The agreement, signed at the Pentagon at the beginning of Rabin’s three-day visit here, provides for the United States and Israel to carry out joint military research and development programs. It also allows Israel to bid on military sales to the Pentagon on the same basis as NATO members.
Israel joins a select group of five major non-NATO allies of the United States that also comprises Australia, Egypt, Japan and South Korea.
The memorandum takes on new importance in the wake of Israel’s agreement, under pressure from the United States, to cancel development of the Lavi jet fighter. The new pact is expected to help save many of the Israel Aircraft Industry jobs lost by the cancellation.
Pentagon sources noted that the memorandum is the latest in a series of cooperation agreements with Israel since the 1970s, including the four-year-old memorandum on strategic cooperation.
After the signing Monday, Rabin and Carlucci held a meeting that included a working lunch. Rabin also had separate meetings with the civilian secretaries of the military branches as well as with Gen. Colin Powell, President Reagan’s national security adviser; Deputy Secretary of State John Whitehead; and former Defense Secretary Caspar Weinberger.

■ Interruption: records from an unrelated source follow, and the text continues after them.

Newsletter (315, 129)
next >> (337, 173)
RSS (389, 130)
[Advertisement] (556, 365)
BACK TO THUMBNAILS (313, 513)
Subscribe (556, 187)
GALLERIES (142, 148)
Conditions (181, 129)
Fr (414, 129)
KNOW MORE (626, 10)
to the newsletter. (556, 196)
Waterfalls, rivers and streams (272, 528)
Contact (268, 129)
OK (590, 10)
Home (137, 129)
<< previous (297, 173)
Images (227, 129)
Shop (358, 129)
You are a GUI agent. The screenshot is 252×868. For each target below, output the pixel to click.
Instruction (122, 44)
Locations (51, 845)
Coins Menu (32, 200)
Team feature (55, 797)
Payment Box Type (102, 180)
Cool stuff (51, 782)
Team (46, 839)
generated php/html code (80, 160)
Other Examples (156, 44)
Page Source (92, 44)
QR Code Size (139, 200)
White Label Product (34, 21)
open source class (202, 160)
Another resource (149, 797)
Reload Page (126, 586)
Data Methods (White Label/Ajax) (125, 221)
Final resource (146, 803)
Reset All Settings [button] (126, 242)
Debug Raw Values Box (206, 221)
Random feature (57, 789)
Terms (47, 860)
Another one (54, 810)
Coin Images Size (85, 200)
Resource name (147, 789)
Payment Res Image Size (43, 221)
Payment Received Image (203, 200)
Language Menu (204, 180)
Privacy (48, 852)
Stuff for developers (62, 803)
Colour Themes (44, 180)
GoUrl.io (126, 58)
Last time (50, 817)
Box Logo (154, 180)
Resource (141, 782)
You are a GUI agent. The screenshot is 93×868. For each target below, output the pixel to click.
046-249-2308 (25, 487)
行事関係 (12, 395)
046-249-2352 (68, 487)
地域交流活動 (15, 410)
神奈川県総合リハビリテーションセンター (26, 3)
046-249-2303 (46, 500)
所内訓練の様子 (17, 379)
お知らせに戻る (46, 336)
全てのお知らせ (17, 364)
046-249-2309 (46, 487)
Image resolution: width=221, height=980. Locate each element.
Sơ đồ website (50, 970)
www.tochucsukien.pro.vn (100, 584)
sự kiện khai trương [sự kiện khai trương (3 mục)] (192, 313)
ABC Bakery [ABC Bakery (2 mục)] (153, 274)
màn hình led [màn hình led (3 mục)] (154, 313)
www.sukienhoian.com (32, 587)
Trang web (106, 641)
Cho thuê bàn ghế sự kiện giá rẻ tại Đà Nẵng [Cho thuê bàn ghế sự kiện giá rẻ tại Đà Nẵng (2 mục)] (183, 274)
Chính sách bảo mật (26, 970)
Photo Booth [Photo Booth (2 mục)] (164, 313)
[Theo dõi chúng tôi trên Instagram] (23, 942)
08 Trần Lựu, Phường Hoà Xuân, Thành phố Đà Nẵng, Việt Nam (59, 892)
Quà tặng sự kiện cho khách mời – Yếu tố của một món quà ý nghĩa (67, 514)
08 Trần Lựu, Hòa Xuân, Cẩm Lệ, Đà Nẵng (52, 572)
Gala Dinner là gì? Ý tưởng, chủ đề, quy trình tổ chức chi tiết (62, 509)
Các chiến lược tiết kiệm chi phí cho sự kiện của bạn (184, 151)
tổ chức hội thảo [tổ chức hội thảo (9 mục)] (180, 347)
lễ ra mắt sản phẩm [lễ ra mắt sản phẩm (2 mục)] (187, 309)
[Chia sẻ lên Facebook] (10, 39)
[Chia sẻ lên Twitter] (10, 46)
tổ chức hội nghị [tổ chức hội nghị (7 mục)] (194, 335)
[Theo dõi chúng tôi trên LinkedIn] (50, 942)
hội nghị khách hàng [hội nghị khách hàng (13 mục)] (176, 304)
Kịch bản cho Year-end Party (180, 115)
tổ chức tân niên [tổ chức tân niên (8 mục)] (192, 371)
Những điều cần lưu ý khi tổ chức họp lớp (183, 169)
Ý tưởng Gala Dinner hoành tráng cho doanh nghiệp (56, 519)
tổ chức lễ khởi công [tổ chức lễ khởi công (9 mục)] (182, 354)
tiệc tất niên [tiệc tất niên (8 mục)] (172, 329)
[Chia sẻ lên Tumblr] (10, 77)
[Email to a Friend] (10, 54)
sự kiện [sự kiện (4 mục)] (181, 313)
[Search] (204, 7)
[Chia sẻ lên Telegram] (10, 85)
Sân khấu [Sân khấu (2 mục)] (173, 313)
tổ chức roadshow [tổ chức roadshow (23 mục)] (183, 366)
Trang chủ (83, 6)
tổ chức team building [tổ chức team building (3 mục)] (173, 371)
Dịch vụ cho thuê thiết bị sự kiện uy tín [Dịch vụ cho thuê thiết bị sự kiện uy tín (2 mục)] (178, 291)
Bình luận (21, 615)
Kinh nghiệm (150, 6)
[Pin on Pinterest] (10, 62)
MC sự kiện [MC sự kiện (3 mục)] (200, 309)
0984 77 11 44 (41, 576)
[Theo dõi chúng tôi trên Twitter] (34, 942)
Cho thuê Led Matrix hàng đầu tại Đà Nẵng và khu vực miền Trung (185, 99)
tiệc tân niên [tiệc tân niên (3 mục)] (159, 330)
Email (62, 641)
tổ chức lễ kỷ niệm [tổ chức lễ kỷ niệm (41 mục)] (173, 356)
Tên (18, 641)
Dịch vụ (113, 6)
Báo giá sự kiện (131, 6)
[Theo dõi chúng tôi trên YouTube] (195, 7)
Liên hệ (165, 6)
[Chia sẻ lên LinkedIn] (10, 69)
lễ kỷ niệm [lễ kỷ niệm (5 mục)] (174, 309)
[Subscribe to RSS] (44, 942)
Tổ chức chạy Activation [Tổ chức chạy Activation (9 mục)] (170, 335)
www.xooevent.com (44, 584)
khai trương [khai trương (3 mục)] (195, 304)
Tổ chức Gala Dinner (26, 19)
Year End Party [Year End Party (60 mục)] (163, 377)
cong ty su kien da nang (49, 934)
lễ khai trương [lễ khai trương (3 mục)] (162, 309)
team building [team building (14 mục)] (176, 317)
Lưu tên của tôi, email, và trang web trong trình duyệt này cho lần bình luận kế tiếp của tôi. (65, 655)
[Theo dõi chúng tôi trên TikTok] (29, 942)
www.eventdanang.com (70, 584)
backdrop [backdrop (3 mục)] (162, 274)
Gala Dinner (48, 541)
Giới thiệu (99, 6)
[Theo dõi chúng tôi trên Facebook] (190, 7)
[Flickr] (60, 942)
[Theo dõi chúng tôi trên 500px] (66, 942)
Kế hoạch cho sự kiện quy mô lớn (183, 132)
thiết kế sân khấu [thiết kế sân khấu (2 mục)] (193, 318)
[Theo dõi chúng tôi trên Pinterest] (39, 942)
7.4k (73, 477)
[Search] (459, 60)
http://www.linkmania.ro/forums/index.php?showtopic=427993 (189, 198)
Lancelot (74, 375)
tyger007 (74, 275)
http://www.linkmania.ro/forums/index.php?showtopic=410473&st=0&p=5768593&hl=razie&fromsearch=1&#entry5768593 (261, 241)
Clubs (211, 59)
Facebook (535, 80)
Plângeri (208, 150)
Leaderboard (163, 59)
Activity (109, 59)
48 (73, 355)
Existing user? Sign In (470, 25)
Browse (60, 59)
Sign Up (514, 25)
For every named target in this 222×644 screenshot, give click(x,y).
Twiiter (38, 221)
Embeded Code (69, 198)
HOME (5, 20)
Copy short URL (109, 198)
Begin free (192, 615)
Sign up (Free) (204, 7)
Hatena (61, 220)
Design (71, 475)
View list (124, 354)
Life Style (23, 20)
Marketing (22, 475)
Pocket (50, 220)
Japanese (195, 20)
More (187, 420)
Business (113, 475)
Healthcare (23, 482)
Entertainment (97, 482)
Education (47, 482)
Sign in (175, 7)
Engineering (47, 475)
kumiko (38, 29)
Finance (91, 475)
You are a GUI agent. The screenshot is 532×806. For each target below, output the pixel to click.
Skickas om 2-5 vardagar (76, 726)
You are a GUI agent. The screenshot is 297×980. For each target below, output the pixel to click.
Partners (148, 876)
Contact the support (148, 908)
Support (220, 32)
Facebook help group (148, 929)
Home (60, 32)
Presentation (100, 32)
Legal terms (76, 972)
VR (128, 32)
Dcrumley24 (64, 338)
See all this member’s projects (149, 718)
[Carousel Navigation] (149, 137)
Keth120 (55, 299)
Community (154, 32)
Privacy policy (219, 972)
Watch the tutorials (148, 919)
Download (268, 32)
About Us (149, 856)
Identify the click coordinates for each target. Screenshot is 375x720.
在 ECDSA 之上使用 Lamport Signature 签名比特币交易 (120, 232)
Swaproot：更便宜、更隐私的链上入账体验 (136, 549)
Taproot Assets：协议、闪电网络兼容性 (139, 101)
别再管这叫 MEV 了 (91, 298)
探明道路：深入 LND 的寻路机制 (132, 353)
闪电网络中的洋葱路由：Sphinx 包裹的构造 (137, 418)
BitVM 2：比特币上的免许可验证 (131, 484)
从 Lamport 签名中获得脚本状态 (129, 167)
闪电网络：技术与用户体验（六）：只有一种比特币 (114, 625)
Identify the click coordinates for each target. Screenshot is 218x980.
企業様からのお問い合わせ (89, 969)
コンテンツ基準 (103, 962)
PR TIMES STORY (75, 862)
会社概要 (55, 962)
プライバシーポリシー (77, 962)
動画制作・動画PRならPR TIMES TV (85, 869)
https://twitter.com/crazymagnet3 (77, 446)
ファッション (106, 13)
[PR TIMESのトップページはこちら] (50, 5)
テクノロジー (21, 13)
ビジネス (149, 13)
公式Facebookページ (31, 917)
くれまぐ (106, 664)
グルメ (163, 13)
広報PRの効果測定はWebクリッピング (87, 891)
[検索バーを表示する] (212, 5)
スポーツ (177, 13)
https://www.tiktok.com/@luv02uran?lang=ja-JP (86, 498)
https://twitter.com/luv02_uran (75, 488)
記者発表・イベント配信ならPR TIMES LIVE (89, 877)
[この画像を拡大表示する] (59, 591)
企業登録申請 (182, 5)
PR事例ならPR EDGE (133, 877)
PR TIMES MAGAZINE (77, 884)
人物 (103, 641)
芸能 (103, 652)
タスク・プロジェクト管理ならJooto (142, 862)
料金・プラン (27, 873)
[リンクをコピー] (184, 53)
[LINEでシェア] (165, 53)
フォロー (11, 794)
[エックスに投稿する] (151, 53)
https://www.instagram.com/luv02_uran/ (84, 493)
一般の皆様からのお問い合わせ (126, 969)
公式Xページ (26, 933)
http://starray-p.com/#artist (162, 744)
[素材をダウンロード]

Rabin also has scheduled a series of meetings with individual members of Congress and with officials of General Dynamics Corp., manufacturer of the F-16 jet fighter, which Israel agreed to substitute for the Lavi.
The defense minister will address the Brookings Institution, a Washington-based think tank, on Wednesday morning before visiting the U.S. Military Academy at West Point on his way back to Israel.